KabarMakassar.com — Kapolri Jenderal Listyo Sigit Prabowo dan Menteri Pertanian (Mentan) Amran Sulaiman mengikuti panen raya jagung di Desa Bolli, Kabuapten Bone, Jumat (16/05). Kegiatan ini sebagai bentuk mendukung program ketahanan pangan di Indonesia.
Kegiatan panen raya juga dihadiri oleh kelompok tani, Forkopimda dan seluruh stakeholder terkait lainnya.
Sigit menegaskan bahwa panen raya ini, untuk mewujudkan kemandirian serta ketahanan pangan Indonesia, yang merupakan wujud komitmen dari mendukung dan mengawal program Asta Cita yang dicanangkan oleh Presiden Prabowo Subianto.
“Alhamdulillah hari ini kami bersama-sama dengan Pak Mentan bisa melaksanakan kegiatan panen jagung. Seperti yang tadi disampaikan Pak Mentan, bahwa salah satu kekuatan dari negara salah satunya apabila kita memiliki ketahanan pangan kemandiran pangan. Dan tentunya ini menjadi salah satu program di Asta Cita yang harus betul-betul kita dukung dan kita kawal,” kata Sigit dalam keterangan tertulis.
Sigit mengungkapkan, panen raya di wilayah Sulsel ini merupakan rangkaian panen kuartal kedua. Nantinya, kata dia puncak pelaksanaan panen raya bakal dilakukan serentak di bulan Juni mendatang.
“Yang jelas tentunya kami Polri mengukung penuh kebijakan Pak Presiden, Pak Mentan. Dan tentunya ini menjadi harapan baru untuk petani,” ujar Sigit.
Dari data yang disampaikan oleh Mentan, kata Sigit bahwa saat ini terjadi lonjakan panen sebesar 39 persen. Dengan begitu faktor penyerapan juga akan menjadi perhatian untuk kedepan nya.

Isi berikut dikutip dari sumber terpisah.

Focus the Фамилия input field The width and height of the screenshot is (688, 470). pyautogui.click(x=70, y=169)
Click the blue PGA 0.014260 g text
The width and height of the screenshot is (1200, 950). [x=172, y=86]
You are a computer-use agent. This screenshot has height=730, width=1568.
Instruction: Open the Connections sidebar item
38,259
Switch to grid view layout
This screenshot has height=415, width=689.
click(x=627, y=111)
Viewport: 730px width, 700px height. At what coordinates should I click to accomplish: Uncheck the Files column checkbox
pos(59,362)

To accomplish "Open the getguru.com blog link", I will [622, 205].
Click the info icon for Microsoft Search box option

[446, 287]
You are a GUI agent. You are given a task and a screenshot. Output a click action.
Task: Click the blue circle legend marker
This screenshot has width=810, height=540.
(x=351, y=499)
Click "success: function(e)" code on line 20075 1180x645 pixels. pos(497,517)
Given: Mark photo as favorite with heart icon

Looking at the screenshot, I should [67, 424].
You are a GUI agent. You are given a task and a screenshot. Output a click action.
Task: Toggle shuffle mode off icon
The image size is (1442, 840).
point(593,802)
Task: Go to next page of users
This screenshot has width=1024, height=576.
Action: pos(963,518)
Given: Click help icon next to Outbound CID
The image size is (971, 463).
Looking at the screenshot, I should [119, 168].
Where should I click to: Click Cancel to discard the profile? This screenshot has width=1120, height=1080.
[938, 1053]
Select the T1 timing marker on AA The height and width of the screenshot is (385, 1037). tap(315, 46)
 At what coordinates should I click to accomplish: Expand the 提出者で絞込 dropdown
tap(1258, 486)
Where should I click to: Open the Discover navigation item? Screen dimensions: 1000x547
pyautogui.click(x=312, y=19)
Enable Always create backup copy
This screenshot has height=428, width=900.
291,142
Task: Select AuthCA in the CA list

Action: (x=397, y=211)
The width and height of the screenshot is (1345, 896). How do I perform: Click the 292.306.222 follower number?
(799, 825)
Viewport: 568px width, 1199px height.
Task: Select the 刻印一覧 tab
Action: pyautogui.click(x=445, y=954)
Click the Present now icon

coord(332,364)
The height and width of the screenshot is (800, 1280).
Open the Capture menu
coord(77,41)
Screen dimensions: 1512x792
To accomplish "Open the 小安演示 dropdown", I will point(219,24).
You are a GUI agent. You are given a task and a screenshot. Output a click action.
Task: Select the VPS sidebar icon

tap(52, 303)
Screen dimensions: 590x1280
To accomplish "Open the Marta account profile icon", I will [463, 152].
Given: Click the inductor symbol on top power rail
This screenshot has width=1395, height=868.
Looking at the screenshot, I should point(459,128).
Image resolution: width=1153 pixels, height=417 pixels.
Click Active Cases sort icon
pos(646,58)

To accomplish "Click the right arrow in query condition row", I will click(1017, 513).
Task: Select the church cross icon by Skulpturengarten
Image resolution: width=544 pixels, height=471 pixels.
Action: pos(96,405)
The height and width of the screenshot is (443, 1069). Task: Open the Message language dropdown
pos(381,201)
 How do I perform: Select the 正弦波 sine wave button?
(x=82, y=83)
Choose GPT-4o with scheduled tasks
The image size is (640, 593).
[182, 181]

“Tentunya penyerapannya harus kita pikirkan, beliau (Mentan) tadi sudah sampaikan Bapak Presiden memberikan dukungan Rp5 triliun untuk menyerap,” ucap Sigit.
Lebih lanjut terkait penyerapan, Sigit memaparkan bahwa, pihaknya sudah beberapa kali menggelar rapat bersama dengan stakeholder terkait membahas penambahan gudang dengan standar yang dimiliki Bulog.
“Sehingga kemudiam nanti hasil panen ini bisa ditampung di gudang yang sesuai dengan standar Bulo. Saat ini kita sedang siapkan dan mudah-mudahan progresnya bisa segera,” tutur Sigit.
Di sisi lain, Sigit merapa optimis bahwa program ketahanan pangan Presiden Prabowo kedepannya tidak hanya mandiri melainkan menjadi satu keunggulan yang dimiliki Bangsa Indonesia dibandingkan negara lainnya.
“Terima kasih seluruh sahabat kelompok tani dan kita terus dorong, kita terus kerja sama untuk menyukseskan apa yang menjadi program dan kebijakan terkait dengan mewujudkan ketahanan pangan di dalam program Asta Cita,” tutup Sigit.